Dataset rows
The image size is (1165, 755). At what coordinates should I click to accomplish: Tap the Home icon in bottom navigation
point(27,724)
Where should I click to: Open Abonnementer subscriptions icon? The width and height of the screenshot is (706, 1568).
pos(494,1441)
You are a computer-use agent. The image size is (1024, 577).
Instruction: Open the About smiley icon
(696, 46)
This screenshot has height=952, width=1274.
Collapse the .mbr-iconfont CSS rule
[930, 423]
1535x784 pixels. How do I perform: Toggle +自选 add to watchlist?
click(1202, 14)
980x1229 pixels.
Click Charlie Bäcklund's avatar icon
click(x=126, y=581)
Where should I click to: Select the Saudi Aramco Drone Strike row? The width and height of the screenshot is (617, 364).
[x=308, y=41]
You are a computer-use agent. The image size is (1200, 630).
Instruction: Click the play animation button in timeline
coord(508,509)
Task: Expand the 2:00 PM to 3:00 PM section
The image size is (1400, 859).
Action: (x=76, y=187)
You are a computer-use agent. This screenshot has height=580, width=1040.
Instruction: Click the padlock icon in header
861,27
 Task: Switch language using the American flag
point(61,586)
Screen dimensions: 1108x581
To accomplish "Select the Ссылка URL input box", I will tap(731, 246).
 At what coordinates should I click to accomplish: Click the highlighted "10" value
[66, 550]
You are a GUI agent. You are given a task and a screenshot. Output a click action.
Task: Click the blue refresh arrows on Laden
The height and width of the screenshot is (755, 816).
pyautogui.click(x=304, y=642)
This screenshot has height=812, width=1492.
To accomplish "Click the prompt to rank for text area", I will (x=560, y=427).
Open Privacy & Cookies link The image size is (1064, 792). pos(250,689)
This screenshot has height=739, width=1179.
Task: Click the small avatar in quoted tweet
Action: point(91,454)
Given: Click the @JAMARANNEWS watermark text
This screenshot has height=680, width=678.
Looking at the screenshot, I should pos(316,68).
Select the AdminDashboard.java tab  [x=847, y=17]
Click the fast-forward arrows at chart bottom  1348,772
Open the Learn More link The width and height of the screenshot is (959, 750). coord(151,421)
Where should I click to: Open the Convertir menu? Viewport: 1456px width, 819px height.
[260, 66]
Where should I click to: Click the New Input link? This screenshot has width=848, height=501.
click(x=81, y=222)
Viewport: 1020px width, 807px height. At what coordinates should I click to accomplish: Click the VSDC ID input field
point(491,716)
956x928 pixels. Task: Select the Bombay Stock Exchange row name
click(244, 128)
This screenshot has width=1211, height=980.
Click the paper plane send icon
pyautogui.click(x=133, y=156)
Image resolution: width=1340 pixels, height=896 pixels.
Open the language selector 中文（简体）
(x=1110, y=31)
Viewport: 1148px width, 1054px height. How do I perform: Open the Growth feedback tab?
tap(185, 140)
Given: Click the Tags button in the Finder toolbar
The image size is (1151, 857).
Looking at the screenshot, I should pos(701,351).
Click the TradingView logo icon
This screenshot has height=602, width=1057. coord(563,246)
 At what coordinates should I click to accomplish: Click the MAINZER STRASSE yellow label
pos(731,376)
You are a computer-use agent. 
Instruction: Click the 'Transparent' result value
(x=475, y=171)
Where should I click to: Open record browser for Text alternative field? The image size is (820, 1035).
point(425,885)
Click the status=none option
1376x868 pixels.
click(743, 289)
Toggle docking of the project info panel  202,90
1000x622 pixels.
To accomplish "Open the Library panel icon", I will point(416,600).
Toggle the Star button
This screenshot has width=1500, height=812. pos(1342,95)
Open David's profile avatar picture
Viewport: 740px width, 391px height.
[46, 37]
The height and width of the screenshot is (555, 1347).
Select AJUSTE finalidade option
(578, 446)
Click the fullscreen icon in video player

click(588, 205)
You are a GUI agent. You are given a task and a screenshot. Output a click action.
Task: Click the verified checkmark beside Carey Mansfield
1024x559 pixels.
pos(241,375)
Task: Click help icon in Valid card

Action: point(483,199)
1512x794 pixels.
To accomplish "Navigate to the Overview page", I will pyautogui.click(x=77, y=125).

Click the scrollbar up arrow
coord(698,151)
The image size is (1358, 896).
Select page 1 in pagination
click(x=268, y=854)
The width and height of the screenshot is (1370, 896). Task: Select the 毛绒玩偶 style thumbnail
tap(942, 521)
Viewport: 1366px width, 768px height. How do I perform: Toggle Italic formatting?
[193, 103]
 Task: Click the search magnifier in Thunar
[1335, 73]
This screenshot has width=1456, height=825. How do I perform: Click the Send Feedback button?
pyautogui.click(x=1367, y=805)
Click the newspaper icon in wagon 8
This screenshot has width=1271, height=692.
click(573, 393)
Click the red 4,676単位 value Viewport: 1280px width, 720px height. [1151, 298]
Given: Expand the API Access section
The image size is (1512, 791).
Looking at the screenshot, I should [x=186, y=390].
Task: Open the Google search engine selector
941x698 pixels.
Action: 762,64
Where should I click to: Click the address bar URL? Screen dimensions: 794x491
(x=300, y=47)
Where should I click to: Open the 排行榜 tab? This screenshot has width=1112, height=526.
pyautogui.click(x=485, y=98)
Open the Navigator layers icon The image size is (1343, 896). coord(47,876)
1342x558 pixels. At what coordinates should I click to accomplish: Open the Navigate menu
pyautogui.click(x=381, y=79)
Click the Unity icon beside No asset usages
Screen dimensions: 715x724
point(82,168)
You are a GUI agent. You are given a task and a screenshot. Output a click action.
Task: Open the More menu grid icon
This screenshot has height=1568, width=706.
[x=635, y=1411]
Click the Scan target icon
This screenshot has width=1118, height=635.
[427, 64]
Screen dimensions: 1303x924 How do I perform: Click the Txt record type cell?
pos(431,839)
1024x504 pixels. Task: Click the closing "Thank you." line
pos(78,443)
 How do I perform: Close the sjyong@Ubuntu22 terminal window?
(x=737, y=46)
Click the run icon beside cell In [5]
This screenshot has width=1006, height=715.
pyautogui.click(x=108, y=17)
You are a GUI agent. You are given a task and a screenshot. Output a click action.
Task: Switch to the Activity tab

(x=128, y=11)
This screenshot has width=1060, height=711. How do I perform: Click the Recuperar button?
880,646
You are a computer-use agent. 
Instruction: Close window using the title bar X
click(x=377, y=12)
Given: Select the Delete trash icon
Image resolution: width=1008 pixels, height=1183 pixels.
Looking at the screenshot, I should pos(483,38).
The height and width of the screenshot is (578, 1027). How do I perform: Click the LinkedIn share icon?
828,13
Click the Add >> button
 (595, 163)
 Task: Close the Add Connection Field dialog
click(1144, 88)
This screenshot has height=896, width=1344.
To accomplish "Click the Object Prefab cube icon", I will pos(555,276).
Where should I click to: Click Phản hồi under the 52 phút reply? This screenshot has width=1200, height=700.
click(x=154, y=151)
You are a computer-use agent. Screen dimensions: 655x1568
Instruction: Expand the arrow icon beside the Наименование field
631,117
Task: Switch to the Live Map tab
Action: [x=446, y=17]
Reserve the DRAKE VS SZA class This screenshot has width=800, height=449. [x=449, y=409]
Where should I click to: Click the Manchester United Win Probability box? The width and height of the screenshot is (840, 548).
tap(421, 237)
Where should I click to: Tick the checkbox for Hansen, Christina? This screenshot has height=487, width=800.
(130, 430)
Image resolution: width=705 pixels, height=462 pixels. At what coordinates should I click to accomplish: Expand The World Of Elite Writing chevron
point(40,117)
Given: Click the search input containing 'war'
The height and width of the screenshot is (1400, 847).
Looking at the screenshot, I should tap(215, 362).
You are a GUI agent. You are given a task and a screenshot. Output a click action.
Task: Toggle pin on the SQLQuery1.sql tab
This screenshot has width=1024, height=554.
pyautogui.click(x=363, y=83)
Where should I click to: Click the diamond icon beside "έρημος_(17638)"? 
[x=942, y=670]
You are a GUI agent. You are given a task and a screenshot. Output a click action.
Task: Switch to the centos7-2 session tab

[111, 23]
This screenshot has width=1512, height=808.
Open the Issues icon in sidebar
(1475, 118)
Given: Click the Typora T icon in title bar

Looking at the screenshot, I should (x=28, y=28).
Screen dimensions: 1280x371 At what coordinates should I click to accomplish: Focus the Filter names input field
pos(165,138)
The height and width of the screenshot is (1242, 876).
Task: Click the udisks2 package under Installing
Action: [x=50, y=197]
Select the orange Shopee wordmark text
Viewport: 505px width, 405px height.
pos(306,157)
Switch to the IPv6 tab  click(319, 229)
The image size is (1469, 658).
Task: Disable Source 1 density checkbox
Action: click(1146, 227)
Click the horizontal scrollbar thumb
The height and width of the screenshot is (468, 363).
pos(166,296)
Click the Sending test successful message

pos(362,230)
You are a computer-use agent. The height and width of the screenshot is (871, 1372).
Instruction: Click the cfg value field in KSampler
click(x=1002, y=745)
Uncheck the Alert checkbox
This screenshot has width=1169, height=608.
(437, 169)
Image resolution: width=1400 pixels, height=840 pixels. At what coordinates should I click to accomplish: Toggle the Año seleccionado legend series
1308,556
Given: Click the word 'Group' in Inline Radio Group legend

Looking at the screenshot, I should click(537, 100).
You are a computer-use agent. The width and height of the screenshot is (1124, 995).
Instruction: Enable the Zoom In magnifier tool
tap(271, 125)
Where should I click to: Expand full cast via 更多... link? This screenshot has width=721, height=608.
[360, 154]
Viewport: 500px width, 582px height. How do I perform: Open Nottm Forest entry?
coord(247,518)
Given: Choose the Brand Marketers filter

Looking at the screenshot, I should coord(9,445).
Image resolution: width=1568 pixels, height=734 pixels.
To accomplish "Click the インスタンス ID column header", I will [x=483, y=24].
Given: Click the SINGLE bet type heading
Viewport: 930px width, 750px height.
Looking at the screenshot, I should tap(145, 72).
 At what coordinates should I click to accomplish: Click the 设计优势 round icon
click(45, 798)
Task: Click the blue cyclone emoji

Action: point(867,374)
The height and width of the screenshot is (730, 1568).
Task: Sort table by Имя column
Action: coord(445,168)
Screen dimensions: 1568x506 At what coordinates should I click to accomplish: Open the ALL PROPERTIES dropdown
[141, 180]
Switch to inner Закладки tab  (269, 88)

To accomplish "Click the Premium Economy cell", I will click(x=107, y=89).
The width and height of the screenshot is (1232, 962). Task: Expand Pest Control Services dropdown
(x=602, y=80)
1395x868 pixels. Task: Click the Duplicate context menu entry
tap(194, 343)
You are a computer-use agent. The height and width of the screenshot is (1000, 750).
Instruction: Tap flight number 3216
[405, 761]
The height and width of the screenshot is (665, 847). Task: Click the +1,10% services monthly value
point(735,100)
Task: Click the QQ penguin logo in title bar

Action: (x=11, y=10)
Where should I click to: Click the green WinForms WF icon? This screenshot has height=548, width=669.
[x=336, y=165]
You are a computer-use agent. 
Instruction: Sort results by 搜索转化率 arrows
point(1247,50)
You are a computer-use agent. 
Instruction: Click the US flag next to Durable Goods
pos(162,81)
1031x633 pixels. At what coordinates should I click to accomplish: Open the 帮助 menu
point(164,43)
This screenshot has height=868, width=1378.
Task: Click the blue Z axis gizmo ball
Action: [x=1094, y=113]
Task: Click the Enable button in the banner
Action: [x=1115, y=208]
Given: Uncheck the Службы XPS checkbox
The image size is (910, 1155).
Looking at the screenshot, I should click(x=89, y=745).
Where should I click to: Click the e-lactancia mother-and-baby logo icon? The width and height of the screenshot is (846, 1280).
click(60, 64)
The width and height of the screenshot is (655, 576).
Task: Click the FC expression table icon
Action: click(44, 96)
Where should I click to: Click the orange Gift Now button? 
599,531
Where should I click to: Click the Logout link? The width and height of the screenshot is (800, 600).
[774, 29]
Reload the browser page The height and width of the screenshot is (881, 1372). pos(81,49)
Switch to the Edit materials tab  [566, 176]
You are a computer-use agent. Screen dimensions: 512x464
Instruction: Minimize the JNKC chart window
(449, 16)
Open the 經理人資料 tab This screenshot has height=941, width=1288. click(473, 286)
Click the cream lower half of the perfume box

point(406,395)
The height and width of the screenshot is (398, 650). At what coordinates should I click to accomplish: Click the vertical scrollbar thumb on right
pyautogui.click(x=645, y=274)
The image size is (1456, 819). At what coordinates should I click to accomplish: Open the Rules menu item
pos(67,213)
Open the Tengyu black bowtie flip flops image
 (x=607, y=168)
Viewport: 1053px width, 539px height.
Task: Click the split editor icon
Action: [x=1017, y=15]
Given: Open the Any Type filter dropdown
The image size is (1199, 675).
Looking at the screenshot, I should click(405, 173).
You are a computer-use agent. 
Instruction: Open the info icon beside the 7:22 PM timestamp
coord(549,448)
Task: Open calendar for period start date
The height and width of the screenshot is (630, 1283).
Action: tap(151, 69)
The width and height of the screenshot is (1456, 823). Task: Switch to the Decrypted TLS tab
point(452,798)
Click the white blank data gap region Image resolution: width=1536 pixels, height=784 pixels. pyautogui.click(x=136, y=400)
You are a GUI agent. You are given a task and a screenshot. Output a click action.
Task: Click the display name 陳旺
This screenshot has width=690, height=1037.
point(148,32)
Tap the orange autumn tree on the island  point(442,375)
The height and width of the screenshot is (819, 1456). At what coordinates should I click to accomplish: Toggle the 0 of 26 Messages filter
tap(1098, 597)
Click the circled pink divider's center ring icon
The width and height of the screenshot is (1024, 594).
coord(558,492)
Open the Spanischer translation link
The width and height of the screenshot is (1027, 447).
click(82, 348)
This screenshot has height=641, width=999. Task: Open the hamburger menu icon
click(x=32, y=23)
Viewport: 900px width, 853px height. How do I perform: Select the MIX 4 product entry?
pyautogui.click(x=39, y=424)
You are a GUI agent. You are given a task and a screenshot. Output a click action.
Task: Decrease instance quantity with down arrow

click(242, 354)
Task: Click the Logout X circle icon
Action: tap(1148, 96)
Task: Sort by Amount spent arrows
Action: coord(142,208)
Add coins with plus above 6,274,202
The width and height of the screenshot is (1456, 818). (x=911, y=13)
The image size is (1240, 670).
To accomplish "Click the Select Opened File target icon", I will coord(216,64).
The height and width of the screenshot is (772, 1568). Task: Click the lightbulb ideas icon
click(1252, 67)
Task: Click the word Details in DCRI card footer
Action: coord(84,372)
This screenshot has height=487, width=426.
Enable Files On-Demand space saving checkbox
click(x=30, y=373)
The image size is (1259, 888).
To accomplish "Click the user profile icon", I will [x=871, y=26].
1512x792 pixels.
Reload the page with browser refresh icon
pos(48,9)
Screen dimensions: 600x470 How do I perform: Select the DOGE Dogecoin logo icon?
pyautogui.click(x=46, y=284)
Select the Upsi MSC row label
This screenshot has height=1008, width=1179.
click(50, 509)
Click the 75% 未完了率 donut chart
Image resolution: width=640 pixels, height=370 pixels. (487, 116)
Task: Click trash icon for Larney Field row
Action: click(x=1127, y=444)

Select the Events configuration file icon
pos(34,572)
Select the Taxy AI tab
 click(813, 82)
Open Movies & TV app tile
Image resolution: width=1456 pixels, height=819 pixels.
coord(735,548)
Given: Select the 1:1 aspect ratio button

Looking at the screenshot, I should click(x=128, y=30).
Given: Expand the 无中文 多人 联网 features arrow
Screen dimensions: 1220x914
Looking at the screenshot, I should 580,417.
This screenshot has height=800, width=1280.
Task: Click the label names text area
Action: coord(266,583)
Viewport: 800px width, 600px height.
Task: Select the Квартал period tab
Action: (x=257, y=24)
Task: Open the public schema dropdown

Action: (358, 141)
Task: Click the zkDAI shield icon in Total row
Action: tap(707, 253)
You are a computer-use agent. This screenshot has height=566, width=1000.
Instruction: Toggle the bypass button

- **Aim of the task**:
Edit the lines from the one containing "Select the AdminDashboard.java" through the one containing "pyautogui.click(x=133, y=156)", inclusive, changing "paper plane" to "airplane" and keeping everything else the same. Return only those lines.

- **Task solution**:
Select the AdminDashboard.java tab  [x=847, y=17]
Click the fast-forward arrows at chart bottom  1348,772
Open the Learn More link The width and height of the screenshot is (959, 750). coord(151,421)
Where should I click to: Open the Convertir menu? Viewport: 1456px width, 819px height.
[260, 66]
Where should I click to: Click the New Input link? This screenshot has width=848, height=501.
click(x=81, y=222)
Viewport: 1020px width, 807px height. At what coordinates should I click to accomplish: Click the VSDC ID input field
point(491,716)
956x928 pixels. Task: Select the Bombay Stock Exchange row name
click(244, 128)
This screenshot has width=1211, height=980.
Click the airplane send icon
pyautogui.click(x=133, y=156)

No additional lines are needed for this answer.